Exercise instructions:
Below are the records; they must be reproduced verbatim.

• • • • •

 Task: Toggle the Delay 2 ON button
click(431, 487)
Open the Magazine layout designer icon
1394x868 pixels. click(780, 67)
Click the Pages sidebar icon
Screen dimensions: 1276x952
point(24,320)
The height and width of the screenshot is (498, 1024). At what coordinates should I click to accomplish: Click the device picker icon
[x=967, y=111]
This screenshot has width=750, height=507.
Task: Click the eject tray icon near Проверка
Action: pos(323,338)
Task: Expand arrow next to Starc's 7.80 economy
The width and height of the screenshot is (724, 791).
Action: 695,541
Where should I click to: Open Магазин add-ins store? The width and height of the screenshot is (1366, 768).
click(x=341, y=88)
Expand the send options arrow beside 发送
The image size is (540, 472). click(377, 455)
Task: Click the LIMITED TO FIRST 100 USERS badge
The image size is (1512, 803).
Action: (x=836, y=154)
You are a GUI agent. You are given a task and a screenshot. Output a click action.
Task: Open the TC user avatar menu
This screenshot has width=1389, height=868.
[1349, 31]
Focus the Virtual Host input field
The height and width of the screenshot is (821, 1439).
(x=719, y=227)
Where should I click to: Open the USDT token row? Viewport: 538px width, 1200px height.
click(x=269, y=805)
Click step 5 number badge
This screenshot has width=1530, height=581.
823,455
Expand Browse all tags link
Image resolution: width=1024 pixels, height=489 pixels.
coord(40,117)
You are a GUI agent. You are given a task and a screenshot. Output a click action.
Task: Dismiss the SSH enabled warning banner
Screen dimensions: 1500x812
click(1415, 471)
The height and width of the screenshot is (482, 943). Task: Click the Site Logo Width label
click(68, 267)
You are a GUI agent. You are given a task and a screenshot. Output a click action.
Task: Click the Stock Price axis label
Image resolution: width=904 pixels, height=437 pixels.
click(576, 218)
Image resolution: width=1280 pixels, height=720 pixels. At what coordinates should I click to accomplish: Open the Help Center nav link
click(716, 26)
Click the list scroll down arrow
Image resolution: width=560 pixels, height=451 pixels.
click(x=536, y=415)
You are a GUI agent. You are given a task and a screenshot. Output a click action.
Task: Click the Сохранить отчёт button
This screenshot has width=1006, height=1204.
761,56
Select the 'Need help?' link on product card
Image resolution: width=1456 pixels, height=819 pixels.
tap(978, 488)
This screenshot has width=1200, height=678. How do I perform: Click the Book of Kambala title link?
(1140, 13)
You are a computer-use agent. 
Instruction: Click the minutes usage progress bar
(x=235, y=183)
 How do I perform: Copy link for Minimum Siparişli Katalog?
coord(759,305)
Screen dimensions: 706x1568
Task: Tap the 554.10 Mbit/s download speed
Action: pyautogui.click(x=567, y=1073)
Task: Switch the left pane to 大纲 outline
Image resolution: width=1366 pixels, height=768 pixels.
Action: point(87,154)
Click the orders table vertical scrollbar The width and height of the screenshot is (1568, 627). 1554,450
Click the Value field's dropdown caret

• • • • •

Solved exercise:
 Task: Toggle the Delay 2 ON button
click(431, 487)
Open the Magazine layout designer icon
1394x868 pixels. click(780, 67)
Click the Pages sidebar icon
Screen dimensions: 1276x952
point(24,320)
The height and width of the screenshot is (498, 1024). At what coordinates should I click to accomplish: Click the device picker icon
[x=967, y=111]
This screenshot has width=750, height=507.
Task: Click the eject tray icon near Проверка
Action: pos(323,338)
Task: Expand arrow next to Starc's 7.80 economy
The width and height of the screenshot is (724, 791).
Action: 695,541
Where should I click to: Open Магазин add-ins store? The width and height of the screenshot is (1366, 768).
click(x=341, y=88)
Expand the send options arrow beside 发送
The image size is (540, 472). click(377, 455)
Task: Click the LIMITED TO FIRST 100 USERS badge
The image size is (1512, 803).
Action: (x=836, y=154)
You are a GUI agent. You are given a task and a screenshot. Output a click action.
Task: Open the TC user avatar menu
This screenshot has width=1389, height=868.
[1349, 31]
Focus the Virtual Host input field
The height and width of the screenshot is (821, 1439).
(x=719, y=227)
Where should I click to: Open the USDT token row? Viewport: 538px width, 1200px height.
click(x=269, y=805)
Click step 5 number badge
This screenshot has width=1530, height=581.
823,455
Expand Browse all tags link
Image resolution: width=1024 pixels, height=489 pixels.
coord(40,117)
You are a GUI agent. You are given a task and a screenshot. Output a click action.
Task: Dismiss the SSH enabled warning banner
Screen dimensions: 1500x812
click(1415, 471)
The height and width of the screenshot is (482, 943). Task: Click the Site Logo Width label
click(68, 267)
You are a GUI agent. You are given a task and a screenshot. Output a click action.
Task: Click the Stock Price axis label
Image resolution: width=904 pixels, height=437 pixels.
click(576, 218)
Image resolution: width=1280 pixels, height=720 pixels. At what coordinates should I click to accomplish: Open the Help Center nav link
click(716, 26)
Click the list scroll down arrow
Image resolution: width=560 pixels, height=451 pixels.
click(x=536, y=415)
You are a GUI agent. You are given a task and a screenshot. Output a click action.
Task: Click the Сохранить отчёт button
This screenshot has width=1006, height=1204.
761,56
Select the 'Need help?' link on product card
Image resolution: width=1456 pixels, height=819 pixels.
tap(978, 488)
This screenshot has width=1200, height=678. How do I perform: Click the Book of Kambala title link?
(1140, 13)
You are a computer-use agent. 
Instruction: Click the minutes usage progress bar
(x=235, y=183)
 How do I perform: Copy link for Minimum Siparişli Katalog?
coord(759,305)
Screen dimensions: 706x1568
Task: Tap the 554.10 Mbit/s download speed
Action: pyautogui.click(x=567, y=1073)
Task: Switch the left pane to 大纲 outline
Image resolution: width=1366 pixels, height=768 pixels.
Action: point(87,154)
Click the orders table vertical scrollbar The width and height of the screenshot is (1568, 627). 1554,450
Click the Value field's dropdown caret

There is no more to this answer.